= What to work on =
For every line in the entries that contains "with", show the whole line.

---- Available records

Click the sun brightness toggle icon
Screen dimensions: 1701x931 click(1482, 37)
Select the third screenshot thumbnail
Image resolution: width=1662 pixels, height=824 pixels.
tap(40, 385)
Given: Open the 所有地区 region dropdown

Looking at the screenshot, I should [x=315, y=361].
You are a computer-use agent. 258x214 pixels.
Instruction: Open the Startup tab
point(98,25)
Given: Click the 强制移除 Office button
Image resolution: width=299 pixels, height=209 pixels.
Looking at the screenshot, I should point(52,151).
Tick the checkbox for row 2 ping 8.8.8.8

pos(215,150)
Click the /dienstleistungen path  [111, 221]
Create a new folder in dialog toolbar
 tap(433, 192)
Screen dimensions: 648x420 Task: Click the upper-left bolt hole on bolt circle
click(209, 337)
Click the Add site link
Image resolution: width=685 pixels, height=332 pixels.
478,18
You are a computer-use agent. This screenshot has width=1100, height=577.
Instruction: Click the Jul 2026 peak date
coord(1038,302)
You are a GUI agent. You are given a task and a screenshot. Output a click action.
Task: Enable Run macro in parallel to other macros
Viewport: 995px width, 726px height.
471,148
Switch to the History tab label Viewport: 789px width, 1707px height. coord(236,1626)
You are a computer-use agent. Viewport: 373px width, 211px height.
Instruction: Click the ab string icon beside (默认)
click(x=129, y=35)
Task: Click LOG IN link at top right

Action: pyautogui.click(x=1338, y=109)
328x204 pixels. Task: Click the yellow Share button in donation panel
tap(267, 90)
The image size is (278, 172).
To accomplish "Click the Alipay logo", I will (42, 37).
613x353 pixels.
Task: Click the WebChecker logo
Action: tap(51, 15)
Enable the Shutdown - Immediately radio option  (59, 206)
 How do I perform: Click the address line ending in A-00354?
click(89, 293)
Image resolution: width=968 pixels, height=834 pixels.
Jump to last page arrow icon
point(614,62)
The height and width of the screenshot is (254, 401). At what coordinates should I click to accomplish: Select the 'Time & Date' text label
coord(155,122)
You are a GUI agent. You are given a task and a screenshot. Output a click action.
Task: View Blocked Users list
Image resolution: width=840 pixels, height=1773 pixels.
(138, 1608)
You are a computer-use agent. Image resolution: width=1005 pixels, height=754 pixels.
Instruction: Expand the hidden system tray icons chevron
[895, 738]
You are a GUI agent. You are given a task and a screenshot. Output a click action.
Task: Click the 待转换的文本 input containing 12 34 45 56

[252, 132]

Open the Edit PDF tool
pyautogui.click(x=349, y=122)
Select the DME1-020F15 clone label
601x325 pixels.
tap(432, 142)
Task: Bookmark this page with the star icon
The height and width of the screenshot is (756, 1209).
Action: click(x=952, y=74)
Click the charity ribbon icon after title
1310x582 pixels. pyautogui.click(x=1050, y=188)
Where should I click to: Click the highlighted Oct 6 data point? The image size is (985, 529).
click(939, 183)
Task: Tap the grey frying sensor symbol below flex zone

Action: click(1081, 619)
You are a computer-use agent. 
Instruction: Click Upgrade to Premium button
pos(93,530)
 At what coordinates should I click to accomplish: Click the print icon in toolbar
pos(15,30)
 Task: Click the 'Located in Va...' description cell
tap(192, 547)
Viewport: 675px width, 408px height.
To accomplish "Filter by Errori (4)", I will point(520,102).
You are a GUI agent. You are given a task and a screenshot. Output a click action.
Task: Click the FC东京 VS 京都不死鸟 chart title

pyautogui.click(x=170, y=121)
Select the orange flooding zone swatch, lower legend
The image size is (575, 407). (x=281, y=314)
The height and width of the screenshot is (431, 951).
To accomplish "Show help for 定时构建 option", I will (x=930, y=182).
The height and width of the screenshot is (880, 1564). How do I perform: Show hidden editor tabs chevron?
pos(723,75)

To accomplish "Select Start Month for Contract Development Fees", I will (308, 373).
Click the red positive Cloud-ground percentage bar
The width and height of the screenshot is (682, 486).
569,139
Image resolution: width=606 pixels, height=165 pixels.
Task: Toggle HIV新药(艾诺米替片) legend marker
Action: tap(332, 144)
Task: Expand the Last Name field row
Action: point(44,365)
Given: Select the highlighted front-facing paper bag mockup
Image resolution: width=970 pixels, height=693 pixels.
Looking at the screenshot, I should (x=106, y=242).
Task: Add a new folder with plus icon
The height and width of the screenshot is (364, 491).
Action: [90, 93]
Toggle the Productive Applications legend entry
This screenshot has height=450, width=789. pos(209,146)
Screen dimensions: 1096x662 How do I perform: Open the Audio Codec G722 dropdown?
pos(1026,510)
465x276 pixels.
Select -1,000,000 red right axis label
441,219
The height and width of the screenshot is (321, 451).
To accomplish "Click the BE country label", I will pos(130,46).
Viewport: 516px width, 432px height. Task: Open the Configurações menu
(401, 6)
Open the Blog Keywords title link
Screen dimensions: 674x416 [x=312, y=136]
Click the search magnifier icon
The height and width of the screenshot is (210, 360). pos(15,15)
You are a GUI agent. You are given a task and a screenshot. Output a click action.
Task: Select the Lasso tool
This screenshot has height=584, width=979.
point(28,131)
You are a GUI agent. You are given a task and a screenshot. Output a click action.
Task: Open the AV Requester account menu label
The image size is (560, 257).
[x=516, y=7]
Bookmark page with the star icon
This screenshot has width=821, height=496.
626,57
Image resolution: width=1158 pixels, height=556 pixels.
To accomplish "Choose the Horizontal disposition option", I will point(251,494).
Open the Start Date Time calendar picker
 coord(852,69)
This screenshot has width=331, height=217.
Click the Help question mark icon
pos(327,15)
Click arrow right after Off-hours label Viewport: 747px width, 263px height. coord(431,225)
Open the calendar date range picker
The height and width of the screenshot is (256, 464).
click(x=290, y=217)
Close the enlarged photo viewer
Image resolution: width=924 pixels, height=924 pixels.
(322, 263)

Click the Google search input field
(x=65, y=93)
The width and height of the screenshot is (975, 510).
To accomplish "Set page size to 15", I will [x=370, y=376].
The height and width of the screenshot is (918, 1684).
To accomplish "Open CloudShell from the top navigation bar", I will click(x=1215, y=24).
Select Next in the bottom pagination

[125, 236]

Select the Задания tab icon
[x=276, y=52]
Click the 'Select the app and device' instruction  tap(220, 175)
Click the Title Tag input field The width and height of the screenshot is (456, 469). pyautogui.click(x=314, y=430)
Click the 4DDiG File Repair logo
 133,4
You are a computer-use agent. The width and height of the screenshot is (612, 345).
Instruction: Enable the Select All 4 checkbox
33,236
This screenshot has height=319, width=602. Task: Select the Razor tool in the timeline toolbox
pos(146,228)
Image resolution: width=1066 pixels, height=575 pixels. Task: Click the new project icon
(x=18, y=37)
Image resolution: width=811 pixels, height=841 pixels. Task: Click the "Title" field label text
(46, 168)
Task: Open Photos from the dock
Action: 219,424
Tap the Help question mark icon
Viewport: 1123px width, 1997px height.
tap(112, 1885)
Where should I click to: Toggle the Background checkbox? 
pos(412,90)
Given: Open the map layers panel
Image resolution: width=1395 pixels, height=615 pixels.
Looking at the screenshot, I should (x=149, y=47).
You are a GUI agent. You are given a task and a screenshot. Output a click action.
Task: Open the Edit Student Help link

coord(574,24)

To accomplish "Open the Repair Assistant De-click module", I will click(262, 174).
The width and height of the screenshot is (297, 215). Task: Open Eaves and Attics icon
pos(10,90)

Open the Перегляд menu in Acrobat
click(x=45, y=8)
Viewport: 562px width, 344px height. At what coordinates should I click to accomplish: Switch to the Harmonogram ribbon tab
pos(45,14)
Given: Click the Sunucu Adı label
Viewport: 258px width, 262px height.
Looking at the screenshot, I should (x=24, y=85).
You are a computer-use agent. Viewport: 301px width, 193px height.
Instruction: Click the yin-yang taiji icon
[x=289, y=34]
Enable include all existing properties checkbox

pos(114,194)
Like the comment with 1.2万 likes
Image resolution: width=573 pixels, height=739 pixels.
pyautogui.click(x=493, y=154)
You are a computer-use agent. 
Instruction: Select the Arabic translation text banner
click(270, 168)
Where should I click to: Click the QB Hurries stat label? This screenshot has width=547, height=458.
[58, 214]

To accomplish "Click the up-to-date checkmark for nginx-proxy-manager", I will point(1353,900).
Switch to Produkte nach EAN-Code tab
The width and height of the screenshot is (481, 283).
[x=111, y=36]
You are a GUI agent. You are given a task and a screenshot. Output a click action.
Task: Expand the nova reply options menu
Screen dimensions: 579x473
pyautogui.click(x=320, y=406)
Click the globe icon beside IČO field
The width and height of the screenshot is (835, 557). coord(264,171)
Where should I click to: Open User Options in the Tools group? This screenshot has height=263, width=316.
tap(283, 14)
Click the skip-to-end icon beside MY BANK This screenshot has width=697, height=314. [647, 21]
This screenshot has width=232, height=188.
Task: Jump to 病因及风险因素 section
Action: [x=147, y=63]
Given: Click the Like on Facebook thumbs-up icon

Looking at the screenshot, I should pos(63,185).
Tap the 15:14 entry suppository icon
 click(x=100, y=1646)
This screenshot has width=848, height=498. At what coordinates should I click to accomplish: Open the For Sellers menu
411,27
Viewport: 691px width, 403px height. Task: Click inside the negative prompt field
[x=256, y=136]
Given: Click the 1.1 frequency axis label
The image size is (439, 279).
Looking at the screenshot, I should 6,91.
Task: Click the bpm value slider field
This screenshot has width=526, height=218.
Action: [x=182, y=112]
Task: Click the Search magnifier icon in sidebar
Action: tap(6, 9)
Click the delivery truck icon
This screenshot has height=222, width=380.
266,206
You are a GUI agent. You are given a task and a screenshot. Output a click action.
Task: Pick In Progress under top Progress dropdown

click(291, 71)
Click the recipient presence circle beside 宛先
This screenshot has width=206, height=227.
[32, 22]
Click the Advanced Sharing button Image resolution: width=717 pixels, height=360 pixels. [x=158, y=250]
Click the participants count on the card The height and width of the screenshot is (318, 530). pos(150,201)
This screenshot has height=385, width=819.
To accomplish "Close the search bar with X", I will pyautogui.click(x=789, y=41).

--------

= Solution =
Task: Bookmark this page with the star icon
Task: Add a new folder with plus icon
Bookmark page with the star icon
Like the comment with 1.2万 likes
To accomplish "Close the search bar with X", I will pyautogui.click(x=789, y=41).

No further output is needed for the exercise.